At a glance your commandline doesn't look bad (little conservative on the bitrate ) - what are the original encoding parameters (codecs, bitrates, framerate, etc) on the mov file ? Just curious if something is confusing the encoder.


----------



## arkmich (Mar 7, 2007)

bhelton71 said:


> At a glance your commandline doesn't look bad (little conservative on the bitrate ) - what are the original encoding parameters (codecs, bitrates, framerate, etc) on the mov file ? Just curious if something is confusing the encoder.


Here (below) is the info I get when I just to an ffmpeg -i on the original file.

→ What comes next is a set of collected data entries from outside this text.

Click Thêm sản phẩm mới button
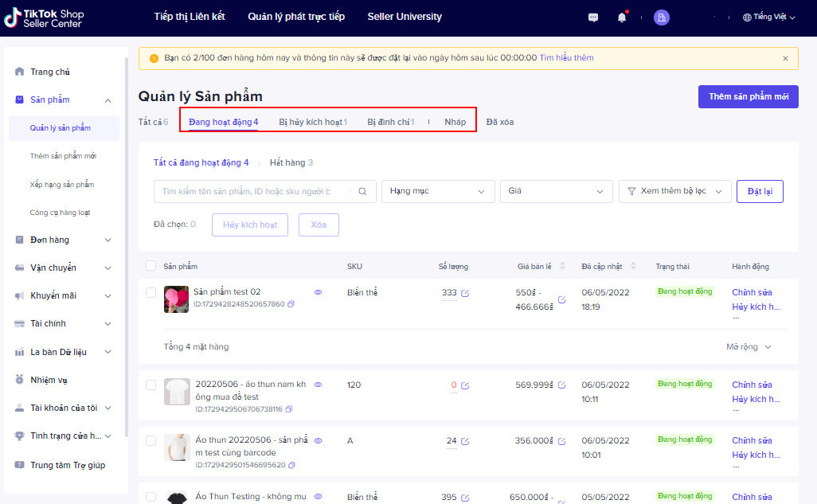 pos(748,96)
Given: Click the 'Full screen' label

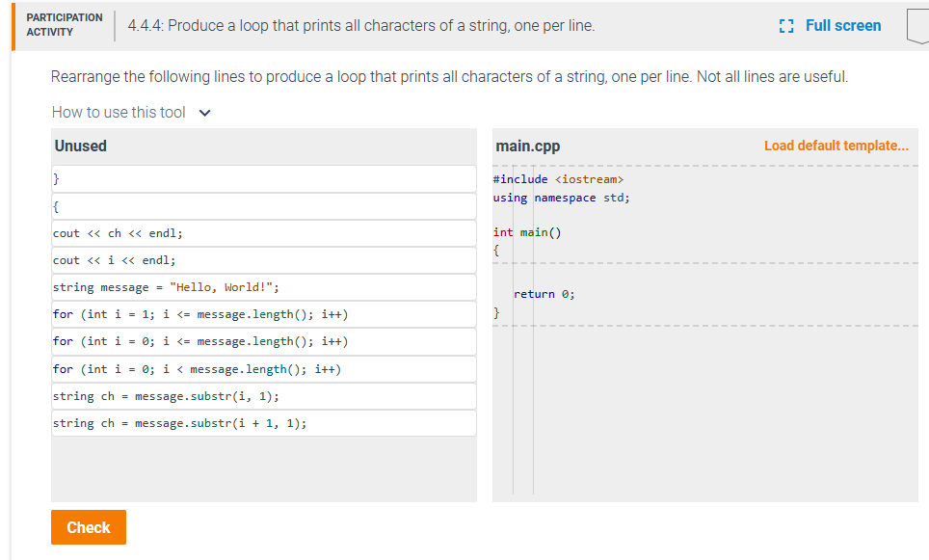Looking at the screenshot, I should coord(843,24).
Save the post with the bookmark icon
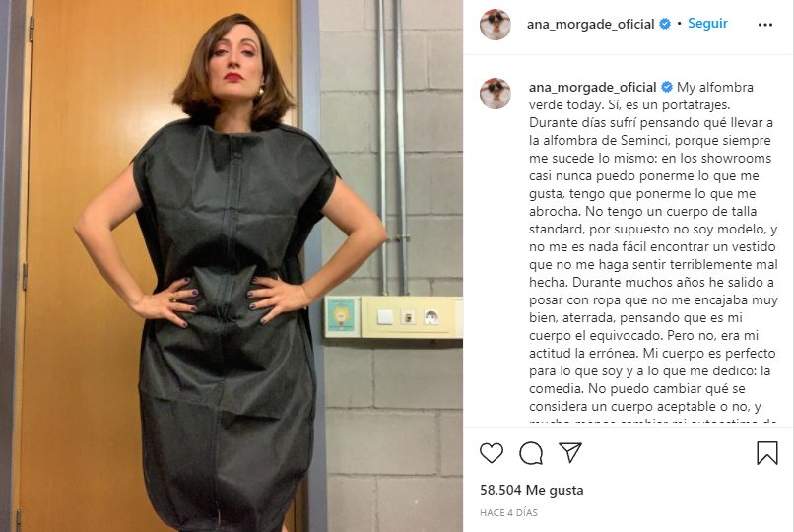This screenshot has height=532, width=794. pos(767,452)
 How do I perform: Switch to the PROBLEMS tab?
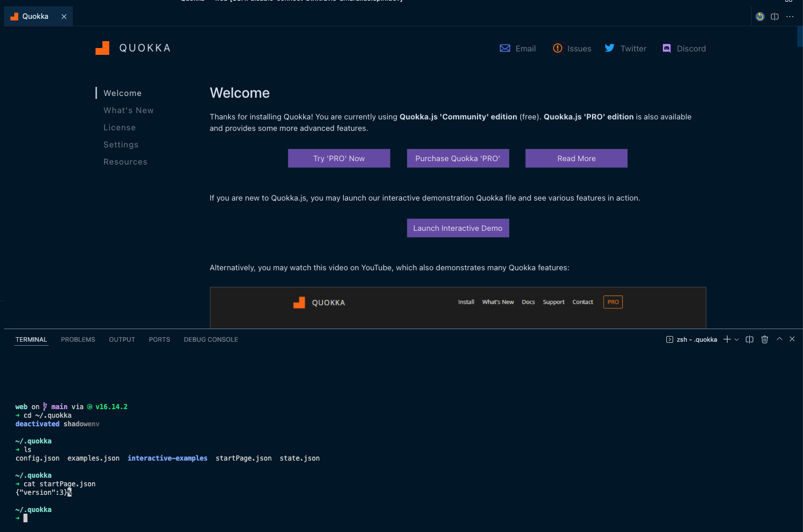78,339
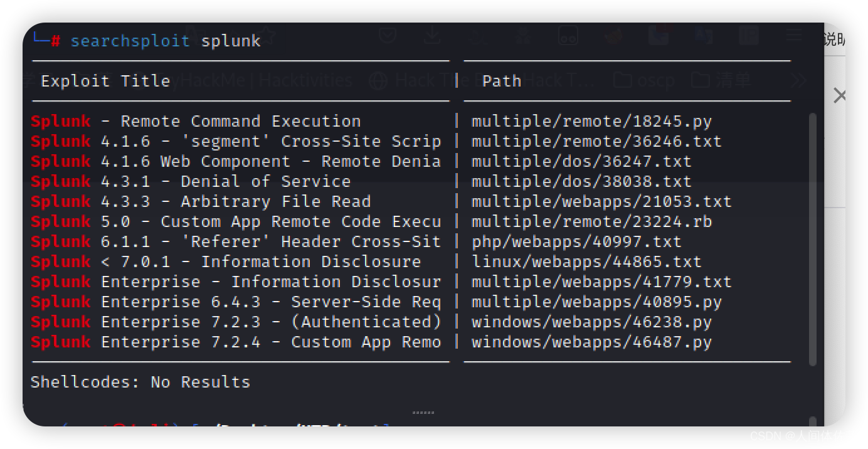Click the globe icon beside Hack The Box bookmark
This screenshot has width=868, height=449.
pos(378,80)
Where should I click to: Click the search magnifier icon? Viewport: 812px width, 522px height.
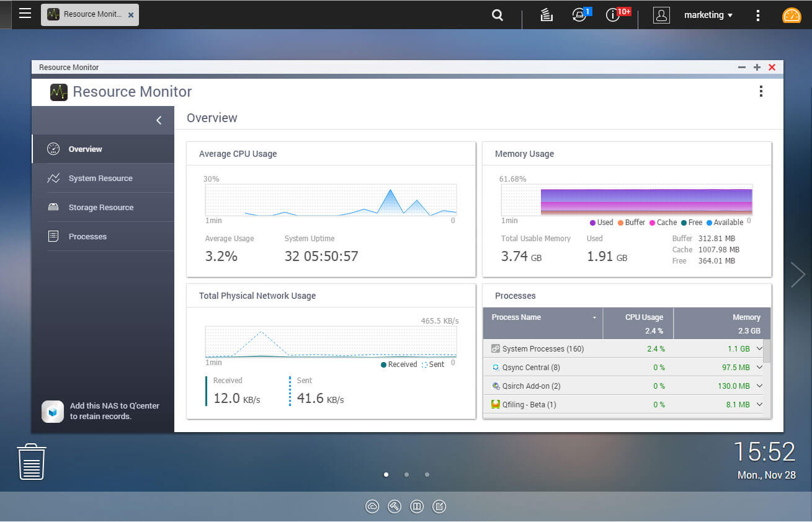pos(497,15)
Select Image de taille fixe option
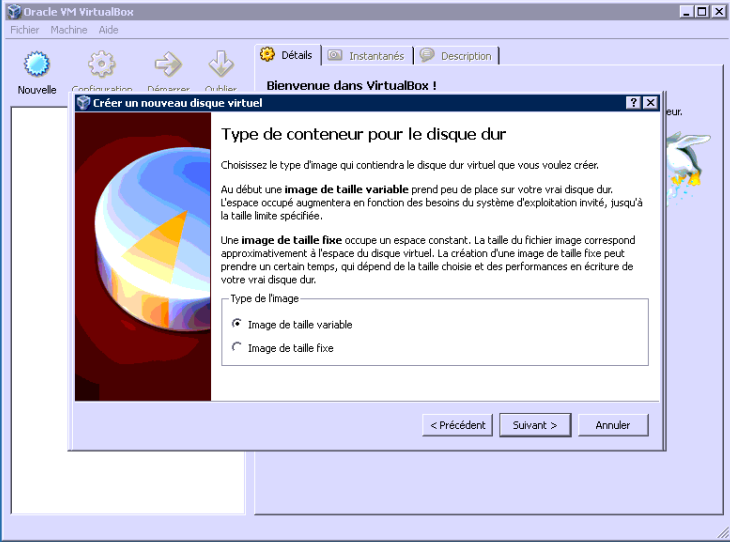This screenshot has height=542, width=730. tap(237, 348)
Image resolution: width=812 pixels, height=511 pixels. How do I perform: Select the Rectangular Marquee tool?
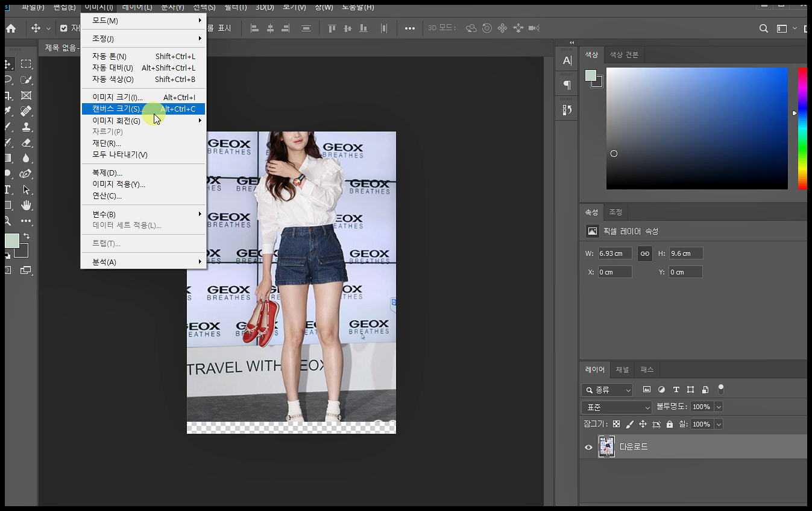click(x=26, y=64)
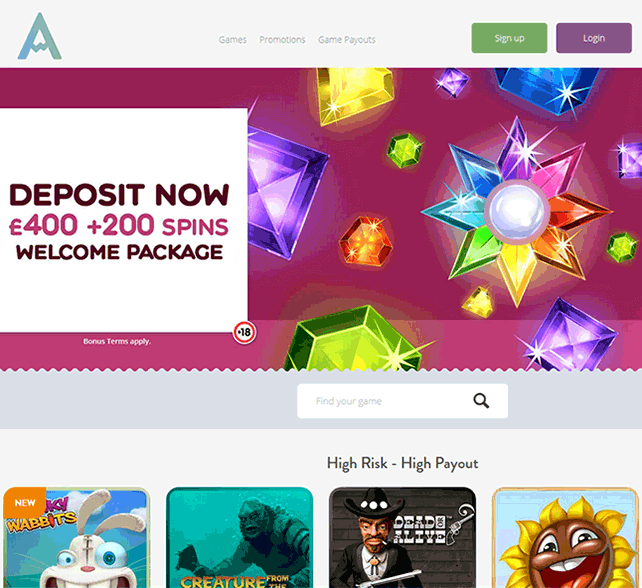The height and width of the screenshot is (588, 642).
Task: Open the Dead or Alive game thumbnail
Action: click(402, 537)
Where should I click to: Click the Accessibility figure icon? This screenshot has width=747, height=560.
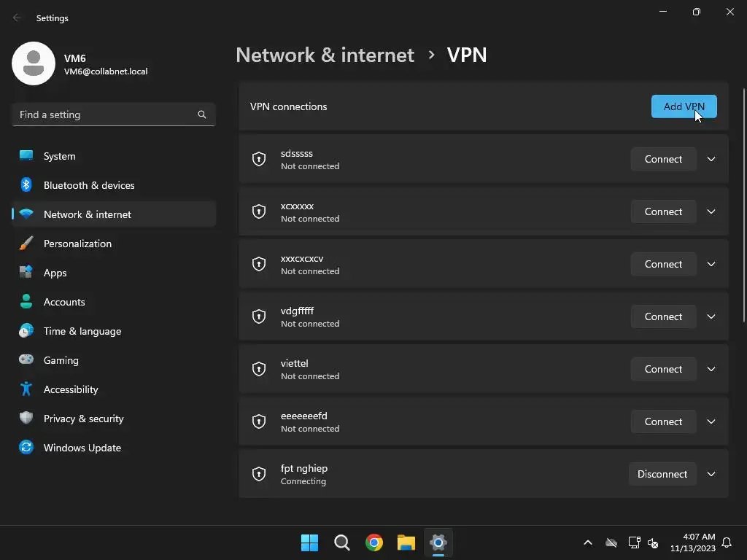pyautogui.click(x=26, y=389)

I've tried a few things, to no avail:
- converting first to program stream and then using streamclip to convert to TS
- dropping and/or changing the options for bitrate and size
- using "-target ntsc-dvd" instead of the bitrate and size commands

Also, the reason I'm really wanting FF/RW to work on these files is that they're guitar video lessons and I'm always wanting to go back a few seconds to review a section of a song. FYI, these are lessons I've purchased online from iVideosongs, whcih has great lessons (even some by the original artists) for a phenomenal value, in case anyone's interested. I currently use them on my desktop, and am looking forward to being able to use them on my TV through the HR22.

Thanks for taking a look.

FFmpeg version 0.5, Copyright (c) 2000-2009 Fabrice Bellard, et al.
configuration: --enable-gpl --enable-postproc --enable-swscale --enable-avfilter --enable-avfilter-lavf --enable-pthre
ads --enable-avisynth --enable-libfaac --enable-libfaad --enable-libmp3lame --enable-libspeex --enable-libtheora --enabl
e-libvorbis --enable-libxvid --enable-libx264 --enable-memalign-hack
libavutil 49.15. 0 / 49.15. 0
libavcodec 52.20. 0 / 52.20. 0
libavformat 52.31. 0 / 52.31. 0
libavdevice 52. 1. 0 / 52. 1. 0
libavfilter 0. 4. 0 / 0. 4. 0
libswscale 0. 7. 1 / 0. 7. 1
libpostproc 51. 2. 0 / 51. 2. 0
built on Mar 16 2009 16:09:18, gcc: 4.2.4 [Sherpya]
[mov,mp4,m4a,3gp,3g2,mj2 @ 0x1519770]multiple edit list entries, a/v desync might occur, patch welcome

Seems stream 0 codec frame rate differs from container frame rate: 59.94 (5994/100) -> 29.97 (30000/1001)
Last message repeated 2 times
Input #0, mov,mp4,m4a,3gp,3g2,mj2, from 'ivs_ramblinman_eg.mov':
Duration: 01:23:19.36, start: 0.000000, bitrate: 536 kb/s
Stream #0.0(eng): Video: h264, yuv420p, 960x540, 29.97 tbr, 29.97 tbn, 59.94 tbc
Stream #0.1(eng): Audio: aac, 48000 Hz, stereo, s16
Stream #0.2(eng): Data: tmcd / 0x64636D74
Stream #0.3(eng): Subtitle: text / 0x74786574
At least one output file must be specified


----------